Now that I am learning higher math elsewhere I have not found this notation anywhere; it always seems to be the $\Rightarrow$ symbol.
The $\curvearrowright$ symbol has really grown on me, and it takes much less time to draw than the commonly used $\Rightarrow$ symbol.
I am just curious if $\curvearrowright$ is also a commonly accepted symbol? Maybe it's an old DDR (communist Germany) thing - as that's where my teacher received his PhD?
 A: The commonly accepted symbols for implications are $\Rightarrow$ and its variation $\Longrightarrow$.
Objectively seen, it does not take much less time to draw $\curvearrowright$ than the commonly used $\Rightarrow$ symbol. The former one uses $15$ and the latter one $10$ letters in MathJax code. Also drawing it on paper does not make a real difference since a short line can be drawn in less than a second.
The only source I could find was in the German Wikipedia article, called "Folgepfeil" (implication arrow):

In TeX werden sie als \Leftarrow und \Rightarrow und \Leftrightarrow (mit dem Großbuchstaben in ausdrücklicher Unterscheidung zum einfachen Pfeil) beziehungsweise \nLeftarrow, \nRightarrow, \nLeftrightarrow (mit vorangestelltem kleinen „n“ für Negation) gesetzt. Auch hier gibt es etliche Varianten:

Then a long table of variations of the implication arrow follows, including $\curvearrowleft$ and $\curvearrowright$.
It is understandable that $\curvearrowright$ has a somewhat personal meaning to you, but I would refrain from using it. The curved arrow is not a commonly used symbol to denote an implication and therefore the usage of this symbol may lead to uncertainty of the reader.
A: One example: This script* by the german professor Dorothee Haroske  uses your symbol all the time.
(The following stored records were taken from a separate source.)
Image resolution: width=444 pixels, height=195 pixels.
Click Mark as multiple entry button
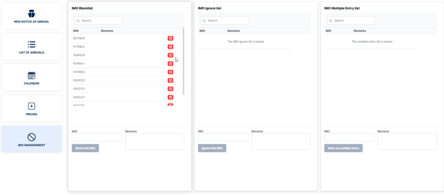pos(343,148)
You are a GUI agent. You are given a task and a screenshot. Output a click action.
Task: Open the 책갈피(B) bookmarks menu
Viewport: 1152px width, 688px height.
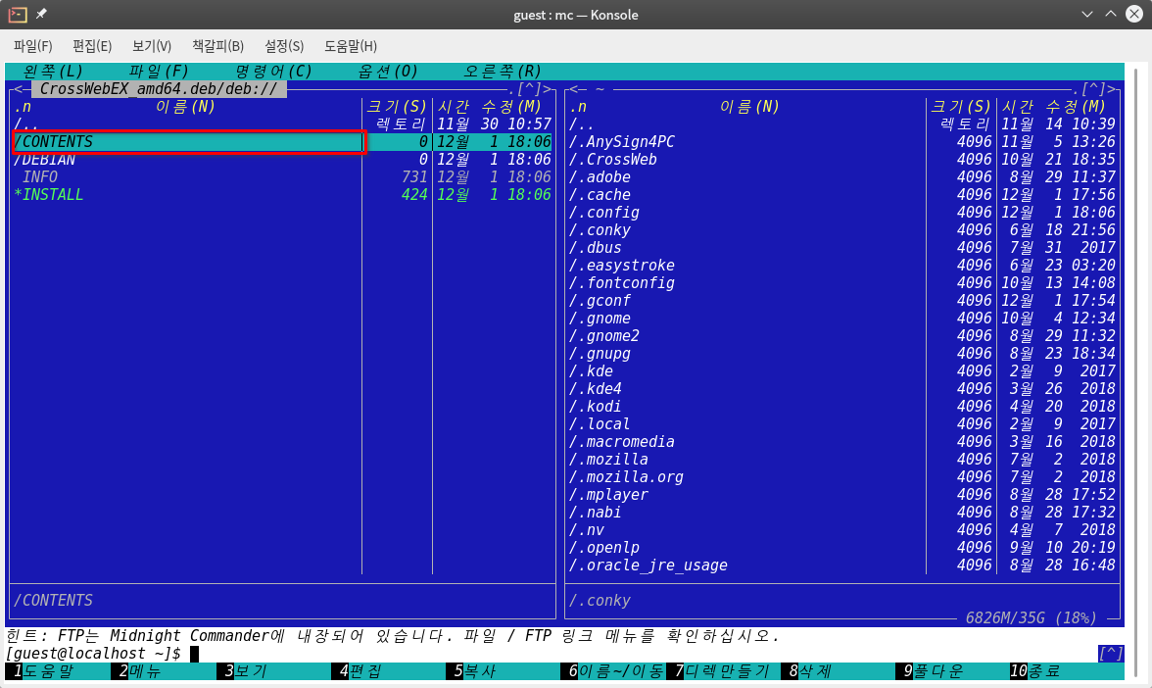click(217, 45)
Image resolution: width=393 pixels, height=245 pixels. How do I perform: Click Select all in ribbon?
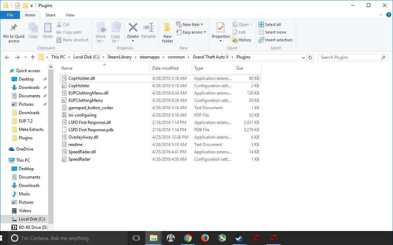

* Which I, funnily, looked for just a few days ago because I was searching for a reference of the density of the set of all compactly supported smooth functions in the set of all $L^p(\mathbb R)$ functions, $p\in[1,\infty[$)
A: I think he may have had something different in mind: imagine that you derive that $x + 1 > 0$ (to take a simple example). From that it follows that $x > -1$.
You sometimes see this written (incorrectly) as
$$x + 1 > 0\ \Rightarrow\ x > -1$$
which is a correct statement, but it doesn't tell you anything about $x$, in the sense that it is still correct when $x = -2$.
If instead of that you write something like
$$x + 1 > 0\ \curvearrowright\ x > -1$$
at the very least you don't write something that has a strictly defined and different meaning, and it is natural to read this as "it follows that" or "hence". I often use $\leadsto$ myself, not sure where I picked that up, but probably during my studies.
In short, $\Rightarrow$ is "implies" and $\curvearrowright$ would be "it follows that".